Meta-analysis was conducted using mixed-effects modelling, with centre/study implemented as random effect. Generalized linear mixed-effects models (GLMMs) were applied to test the associations between NfL Z scores (dependent variable), and clinical features or other potential prognostic variables (sex, PaO2/FiO2, hypertension, diabetes, absolute neutrophil and lymphocyte count, creatinine, LDH, CRP) [27]. Additional GLMMs with binary clinical outcomes (ICU admission, need of MV and death) as dependent variables were fitted to explore the association between NfL Z scores and the outcome of interest after correction for relevant covariates. Given the presence of missing data, significant covariates at univariate analyses were included in multivariable models only if reported in at least 50% patients with available outcome data and if obtained for at least 2 centres. For each model, we reported data on estimate coefficient and/or odds ratio (OR), associated 95% confidence intervals (95%CI) as well as p-values.
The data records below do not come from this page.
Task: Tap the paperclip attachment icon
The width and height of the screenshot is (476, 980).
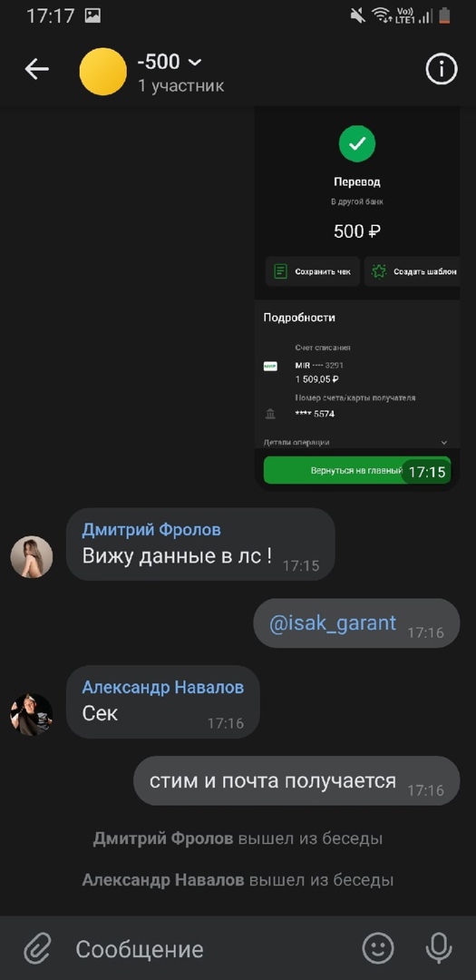Action: pyautogui.click(x=37, y=949)
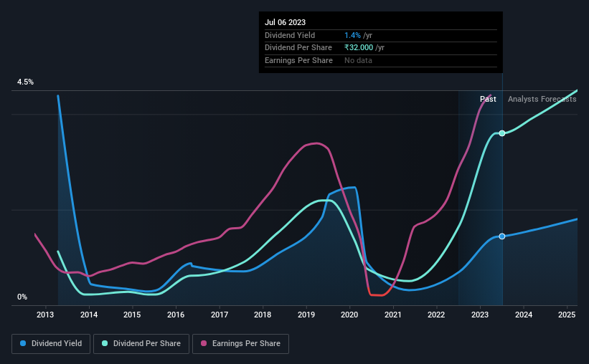Click the Analysts Forecasts label
This screenshot has width=589, height=364.
point(542,99)
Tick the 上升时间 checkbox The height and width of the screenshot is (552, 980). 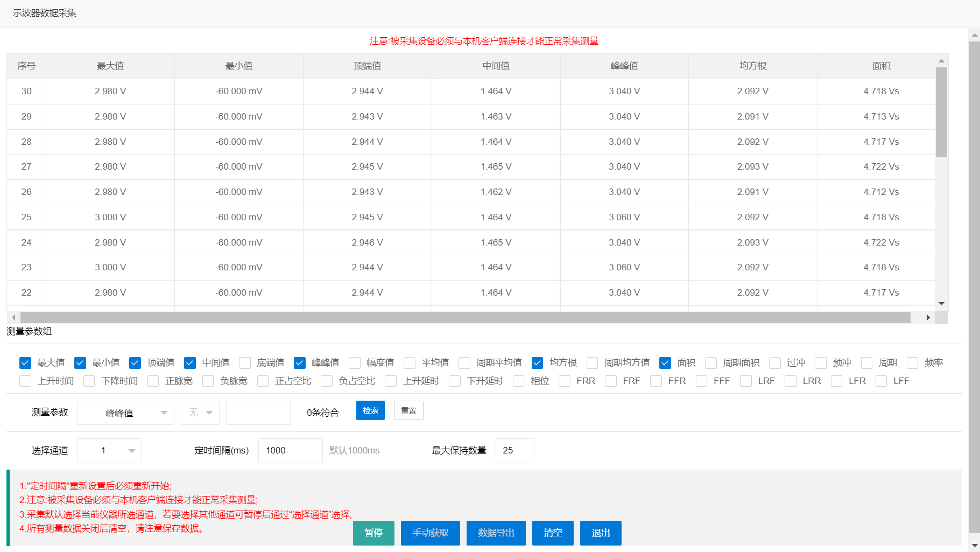(x=25, y=381)
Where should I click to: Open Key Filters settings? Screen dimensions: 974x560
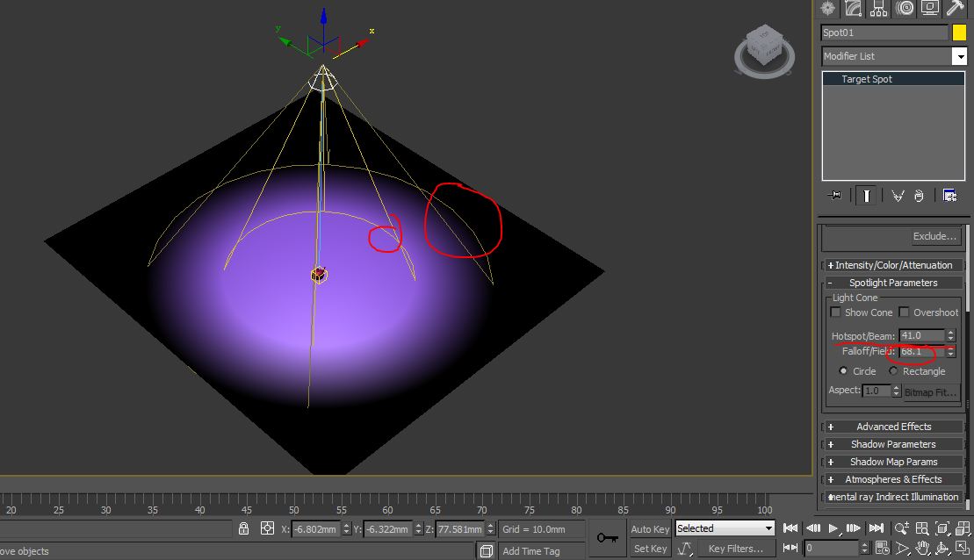(736, 548)
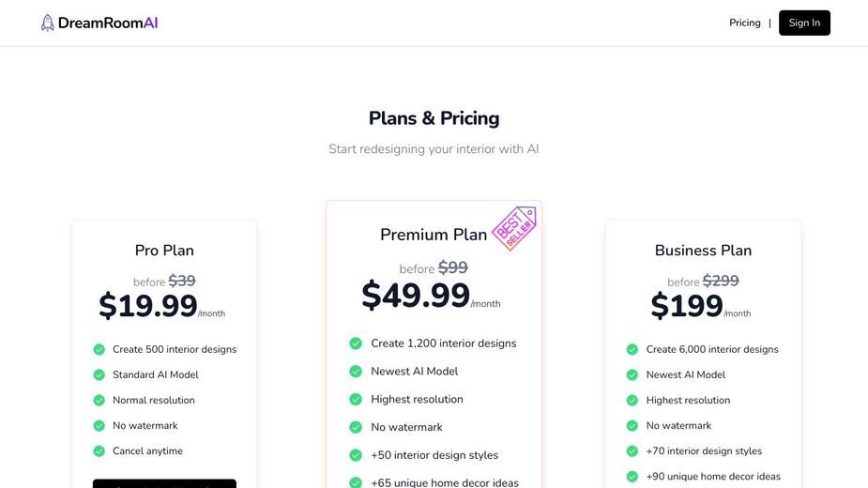Click checkmark beside Create 6,000 interior designs
This screenshot has width=868, height=488.
pyautogui.click(x=632, y=349)
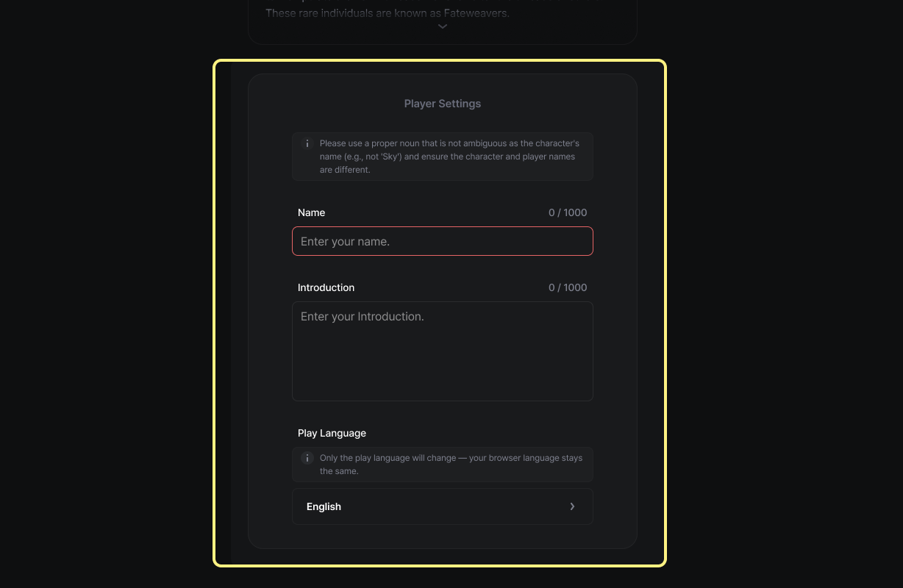Click the 'Player Settings' heading
903x588 pixels.
tap(442, 104)
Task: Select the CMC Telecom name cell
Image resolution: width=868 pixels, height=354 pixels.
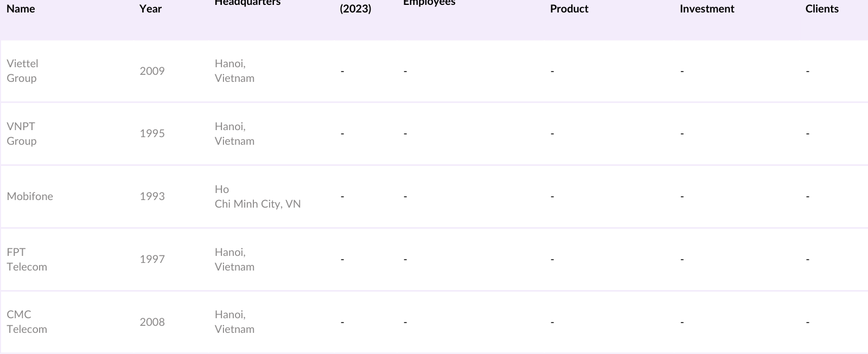Action: [27, 321]
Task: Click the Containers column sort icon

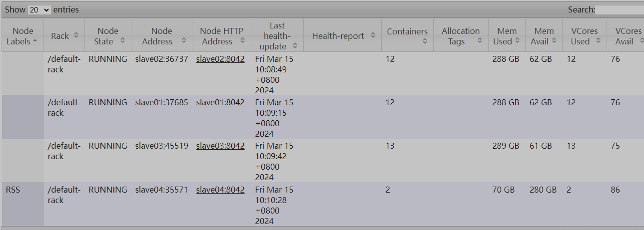Action: pos(425,41)

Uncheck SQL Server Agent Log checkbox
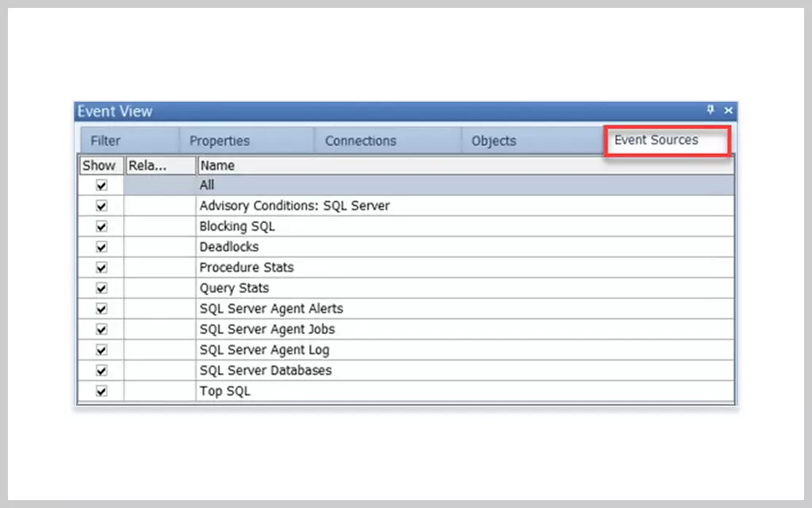click(x=101, y=350)
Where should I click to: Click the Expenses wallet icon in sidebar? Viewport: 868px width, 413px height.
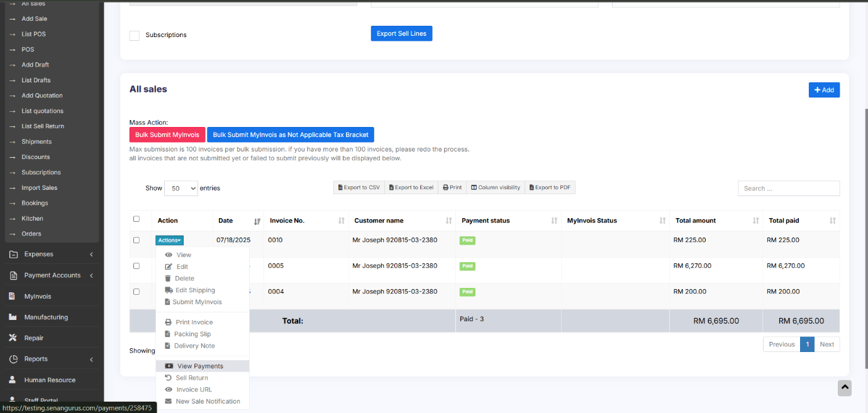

The lack of a common cut-off among studies precluded the traditional bivariate models for accuracy testing. First, we used a 2-stage random-effects model integrating multiple thresholds within each study to obtain a summary receiver-operating characteristic curve (SROC) from meta-analysis of diagnostic accuracy. Further, we investigated the performance of NfL Z score in the assessment of poor outcome by calculating the area under the curve (AUC) from the ROCs derived from GLMMs. We estimated optimal thresholds through maximized Youden index (sensitivity + specificity− 1) or through Youden Index after weighting specificity at 75, 85, and 95%, defined a-priori as progressive reasonable thresholds for prognostications, and we reported each respective sensitivity. All analyses were considered statistically significant with p < 0.05.

Results

We identified 382 records by database searches. Seven studies reached final stage, providing IPD for 688 hospitalized COVID-19 cases [11, 12, 19,20,21, 29, 30]. The bias assessment did not reveal substantial selection or reporting bias with all studies being of high quality. A total of 669 participants referred to 7 centres (Oslo n = 26, Drammen n = 20, Milan n = 104, Uppsala n = 19, Brescia n = 332, Basel n = 26, Jacksonville n = 142) met the inclusion criteria and were included in the analysis (Fig. 2, 3, Supplementary Table 4).

Fig. 3
figure 3

Location of the seven recruiting centres providing individual participant data (IPD). Country and city names and number of participants for which IPD were analyzed are displayed in boxes. Figure created with Biorender.com

Cohort description

Demographic, clinical, and laboratory features of included cohorts are reported in Table 1 and Supplementary Tables 4 and 5. Mean age at blood sampling was 66.2 ± 15.0 years (males n = 442, 68.1%), median disease duration from symptom onset to admission was 7 (IQR: 4–9) days, and from onset to biomarker assessment was 7 (IQR: 2–13) days. Hypertension and diabetes were described in 23.9% and 12.5% of cases with available data, respectively. COVID-19 diagnosis was confirmed by RT-PCR on nasopharyngeal swab in all but 5 cases (99.3%), who had a diagnosis of COVID-19 pneumonia based on typical radiological findings (in the early phase of the pandemic [20]). Included participants were mainly diagnosed with critical disease course (391 out of 431 with available classification, 90.7%), while 13 (3.0%) and 27 (6.3%) had moderate and severe disease, respectively. Elevated CRP and LDH values, a normal absolute neutrophil count, and a low absolute lymphocyte count were typical findings in COVID-19 (Table 1). Compared to the healthy control range (i.e., NfL Z score of 0), median NfL Z scores were higher in the included COVID-19 cases (median: 2.37; interquartile range, IQR: 1.13–3.06 referring to the 99th percentile in healthy controls, p < 0.001) (Supplementary Figs. 1 and 2). Moreover, 336/669 (50.2%) patients had NfL values above the 99th percentile of the corresponding healthy range (median: 99.2, IQR: 87.0–99.9, range: 0.01–100.0). The median hospitalization time was 14 days (IQR: 6—30). During the hospital stay, 74/233 subjects (31.8%) required MV with a median MV duration of 7.5 days (IQR: 3–16). Moreover, 316 out of 609 (51.9%) were admitted to the ICU. Finally, data on survival were available for all participants and death during hospitalization occurred in 180 cases (26.9%). In hospital, death was associated to COVID-19 itself or its related complications in all subjects Fig. 4.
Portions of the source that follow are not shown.